Photos and articles about Brighton and Hove in the time of coronavirus. See our collection and add your own!

Drunks and shoplifters

1-8 King Street c1935
Image reproduced with kind permission of The Regency Society and The James Gray Collection

Irish Kate

When I lived in King Street in the 1930s, the area was full of what you might call ‘characters’; although that is rather a polite term for them.  I remember a lady we used to call ‘Irish Kate’. She was a huge lady who used to lie in bed singing Irish songs; you could see her plainly through the front window. I never knew what she did for a living. She lived with another lady who was something of a shoplifter. She used to wear a long coat under which she hid all her ‘goodies’ when she went around the shops.

A philosophical drunk

There was a bake house two doors down from us, where we used to get Mum’s Christmas cake baked; they charged three pence for this service. Mr Thompson the baker was a large silver-haired, red faced Scot. His wife, who did all the worrying, was a little slip of a woman from Coventry. ‘Big Jock’ as he was known, exuded philosophy and alcohol; his drinking bouts were quite fearsome. He would come out of the pub and hang onto the nearest lamppost until his wife fetched him. It got so bad that she would lock him in the shop but when he ran out of booze in the house, he would try to escape over the wall.

(Stored data entries)
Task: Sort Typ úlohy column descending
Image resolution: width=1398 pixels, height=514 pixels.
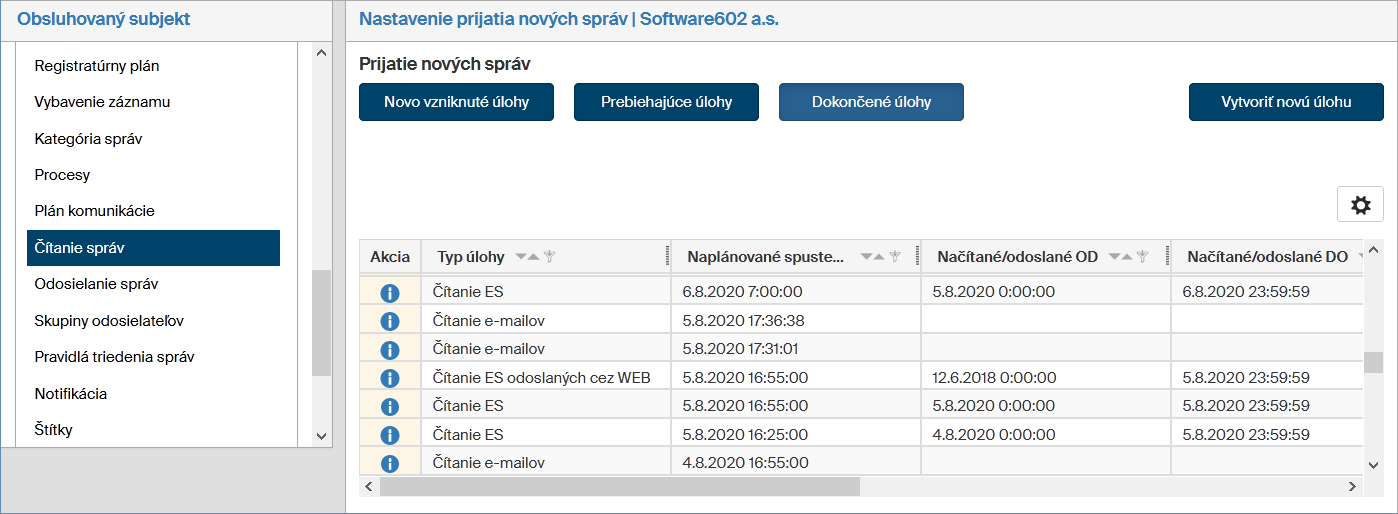Action: point(520,257)
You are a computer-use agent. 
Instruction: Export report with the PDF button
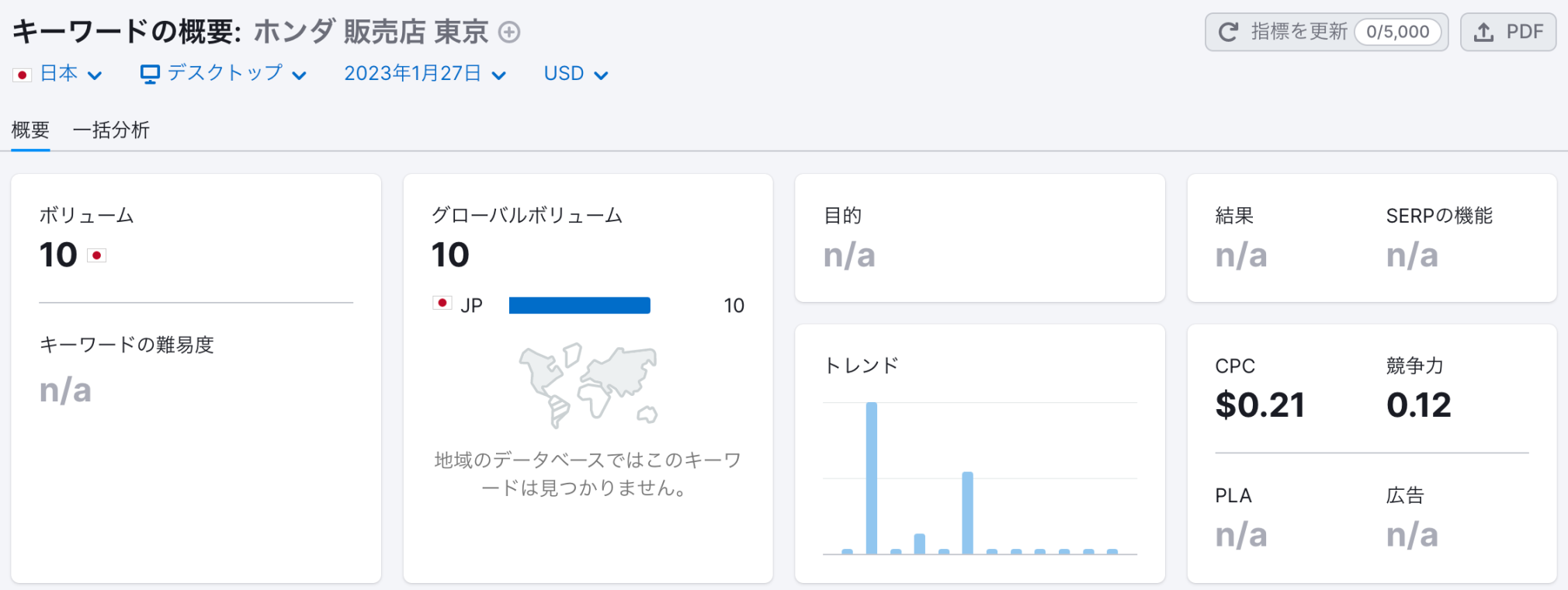tap(1507, 32)
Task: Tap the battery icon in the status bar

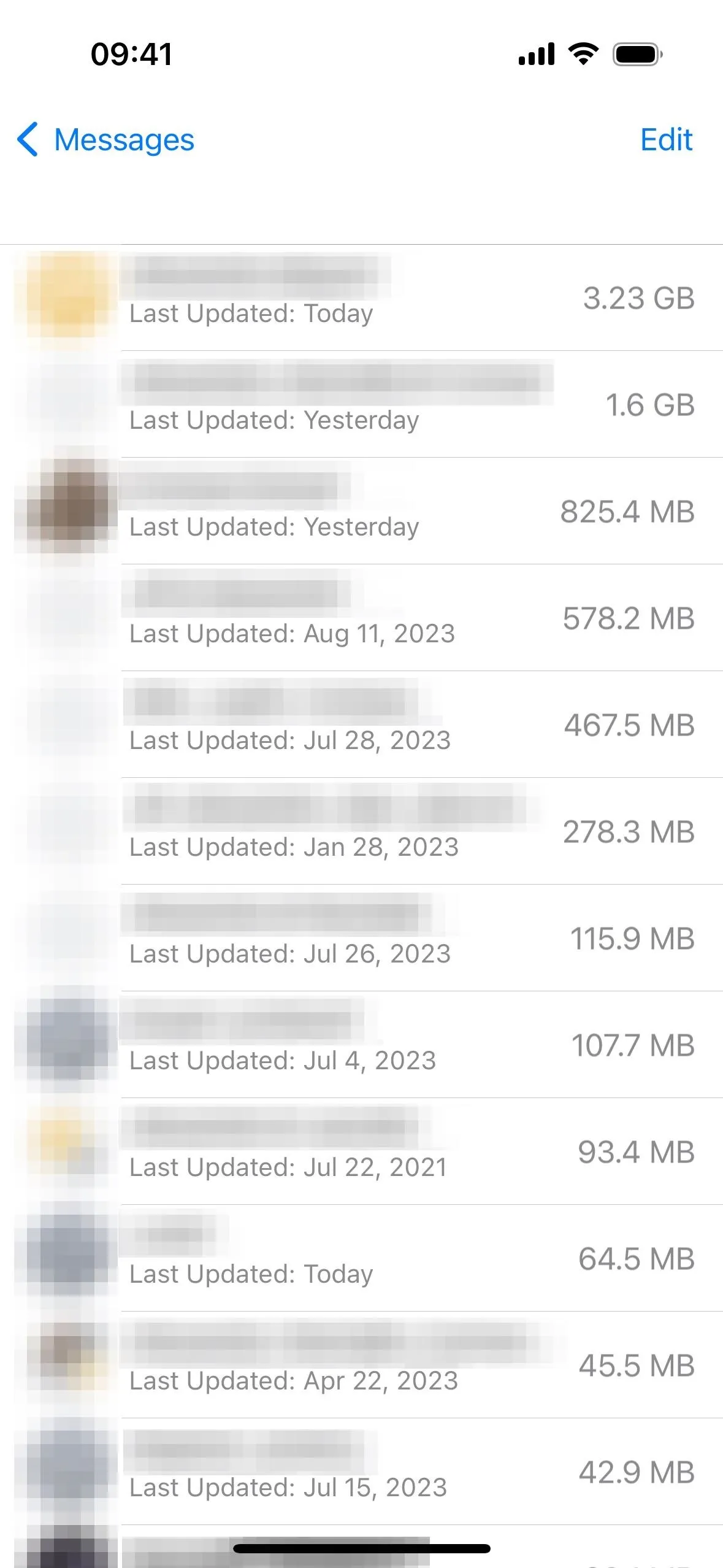Action: (638, 55)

_PROBLEM_. List every place name that appears in the text about life on King Street in the 1930s.

_RESPONSE BELOW_. Brighton, Hove, King Street, Coventry